Let It Go! Dismantle Your Operational Silos

Taking on the big questions of IT transformation.

Being on the Professional Services side of VCE gives me a different perspective into how customers view converged infrastructure from an operations point of view. The major benefit of converged infrastructure deployment is without doubt the most difficult to address, How do I break down the operational silos?

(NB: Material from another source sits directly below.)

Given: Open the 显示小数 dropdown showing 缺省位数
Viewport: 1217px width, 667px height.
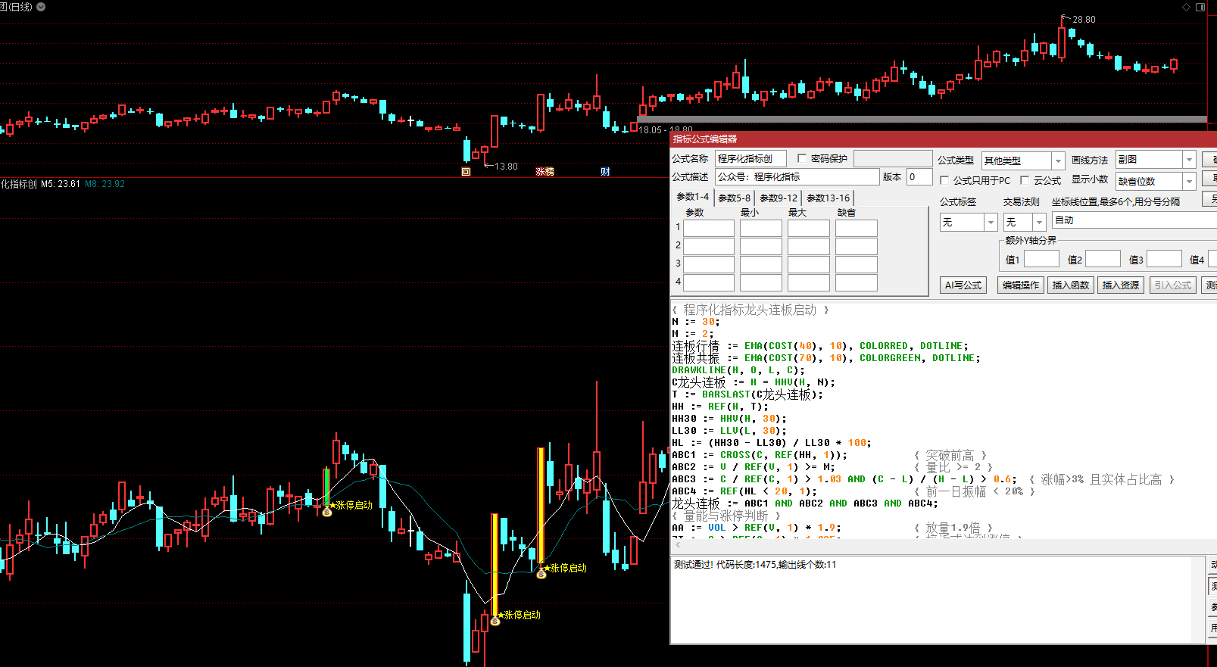Looking at the screenshot, I should pos(1189,181).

During an engagement the question of management of a Vblock often arises, it’s a question that needs to be asked more. In traditional IT this is quite a straight forward answer; the network team, the storage team but in the world of converged infrastructure this is where it gets interesting; Vblock is a blend of control over storage, network, and compute, so it’s often difficult to immediately assign ownership to one specific person or group. Here are some common conversation topics that relate to transformation:

  • Should any one team be required to have ownership over the system? And if so – who is it?
  • Should a new team be formed that has representatives of the three main technology group: server, storage, and network?
  • Does the virtualization team, which is often a part of the server team, need access to storage, network and compute?

So, what’s the answer?

There’s no right answer to the transformation topics above because every organization is unique. However the key consideration across all three topics is to ensure that someone ultimately has ownership otherwise the blame game and finger pointing may become excessive and harmful, and potentially disruptive to the premise of removing the silos. To truly reap the rewards of the significant investment in converged infrastructure CIOs need to break down these siloes so that a single IT body delivers and takes ownership of all services throughout the business. This requires extensive skills in negotiation, removing the fear of staff thinking they are being diminished and helping technical experts relinquish their domain.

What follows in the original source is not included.